Determine if \(f\) is a linear or nonlinear function. If \(f\) is a linear function, determine if \(f\) is a constant function. Support your answer by graphing \(f\). $$ f(x)=-2 $$

Short Answer

Expert verified
The function is linear and constant because it can be expressed as \(0x - 2\), leading to a horizontal line on the graph.

Step by step solution

01

Identify the Type of Function

The given function is \( f(x) = -2 \). Notice that this equation can be rewritten as \( f(x) = 0x - 2 \), which is in the form \( f(x) = mx + b \) where \( m \) is the slope and \( b \) is the y-intercept. Here, \( m = 0 \) and \( b = -2 \).
02

Determine Linearity

Since the function \( f(x) = -2 \) can be expressed in the form \( mx + b \), it is a linear function.
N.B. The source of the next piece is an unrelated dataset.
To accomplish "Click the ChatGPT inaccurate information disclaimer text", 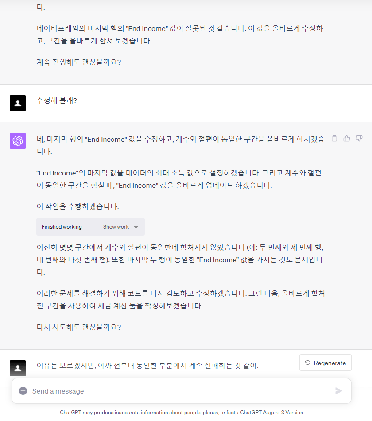I will 149,413.
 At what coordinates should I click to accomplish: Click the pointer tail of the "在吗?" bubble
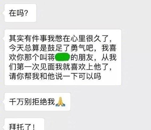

A linear function is represented as a straight line on a graph, characterized by a constant rate of change.
03

Check if the Function is Constant

In the expression \( f(x) = 0x - 2 \), since the coefficient of \( x \), which is \( m \), is 0, indicating that the function does not change with \( x \). Therefore, the function is a constant function as it always returns the same output, \(-2\), for any input.
04

Graph the Function

To graph the function, plot the constant value \( f(x) = -2 \) on the y-axis. The graph is a horizontal line that crosses the y-axis at \(-2\) and runs parallel to the x-axis, confirming it is constant.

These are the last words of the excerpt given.